Les dernières décennies ont vu des avancées considérables en termes de capacités militaires. La collecte du renseignement, qui pouvait hier prendre plusieurs semaines, ne prend désormais que quelques secondes. La précision des missiles stratégiques peut être atteinte avec certaines munitions individuelles. Les technologies qui nécessitaient la mobilisation d’un convoi entier sont maintenant hébergées sur une tablette, dans le paquetage du combattant.

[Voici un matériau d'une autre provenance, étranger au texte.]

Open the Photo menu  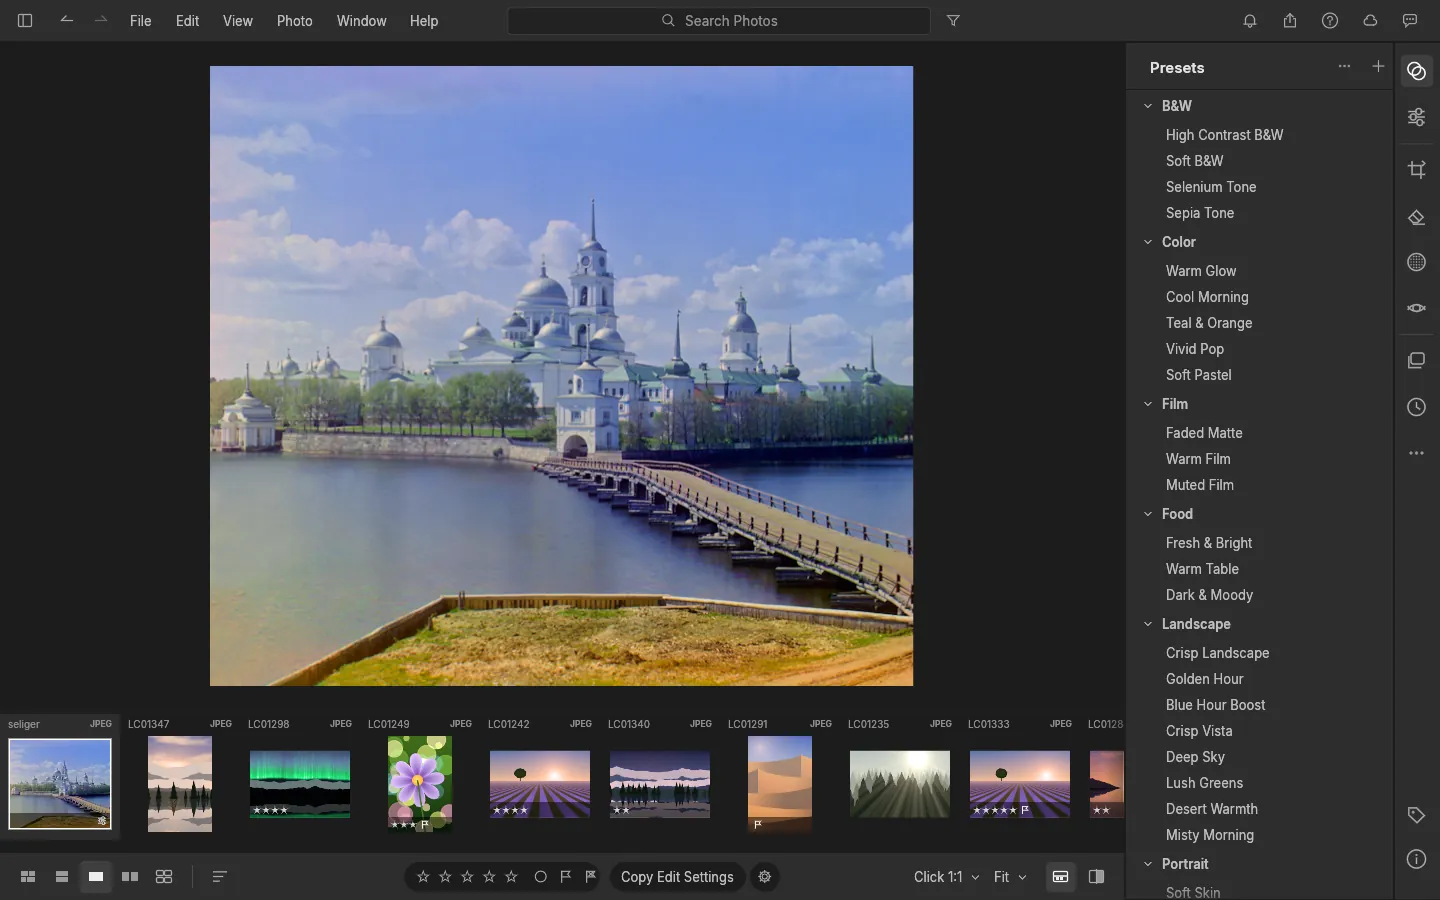point(294,20)
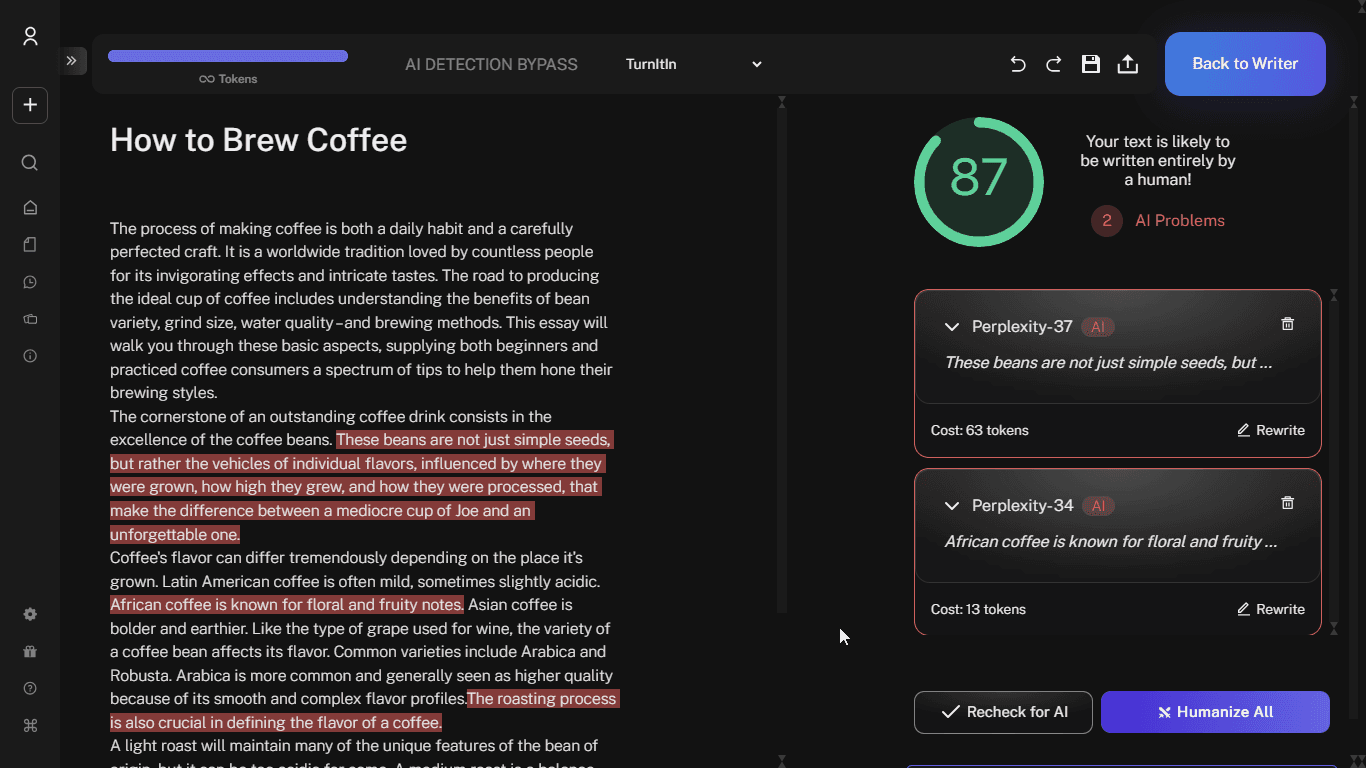Collapse the Perplexity-34 problem card
The image size is (1366, 768).
[x=952, y=506]
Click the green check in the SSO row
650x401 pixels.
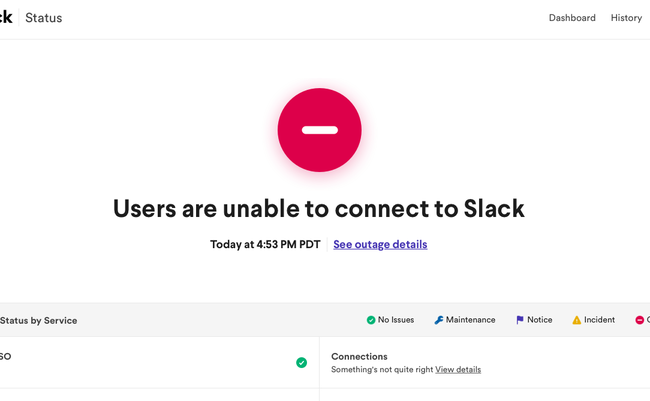tap(301, 362)
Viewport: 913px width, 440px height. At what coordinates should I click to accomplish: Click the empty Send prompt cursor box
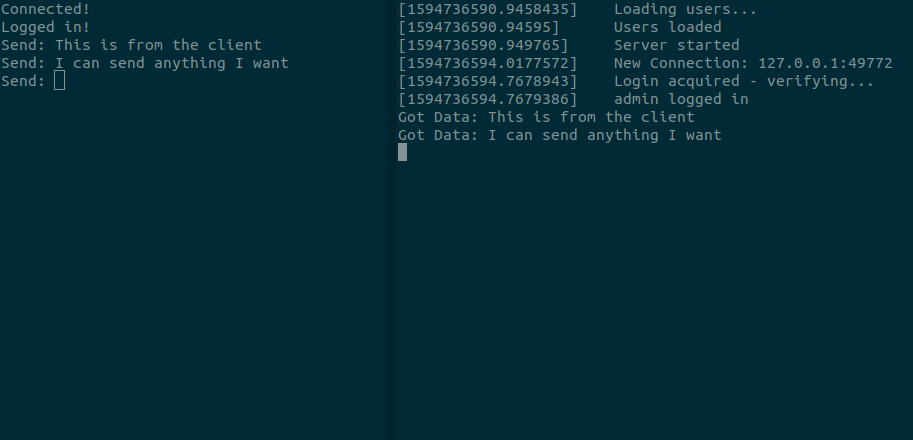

Nous sommes déjà habitués au fait que la technologie permet d’élargir le champ des options à la disposition des chefs militaires et des soldats dans les moments décisifs. Mais nous allons maintenant assister à l’explosion de technologies encore récentes, comme l’intelligence artificielle et l’analyse du Big Data, accompagnée d’une intégration numérique massive. Autant d’éléments susceptibles de changer la nature même de la prise de décision. 

Si nous voulons, chez Thales, utiliser ces technologies en tirant parti de tous leurs avantages, nous devons être très clairs quant à leur place au sein du processus de prise de décision. Et nous devons savoir comment la technologie s’inscrit au sein de la boucle OODA – Observation-Orientation-Décision-Action. 

Le modèle OODA

La boucle OODA est un modèle de « prise de décision compétitive » formulée par le pilote de chasse américain John Boyd. D’abord élaborée pour aider les pilotes de l’US Air Force à prendre le dessus sur leurs adversaires en combat aérien, la boucle OODA a fini par instiller la pensée militaire dans son ensemble. Elle a, de facto, pris une telle extension que Boyd a pu être qualifié d’« homme le plus influent dont on a jamais entendu parler. »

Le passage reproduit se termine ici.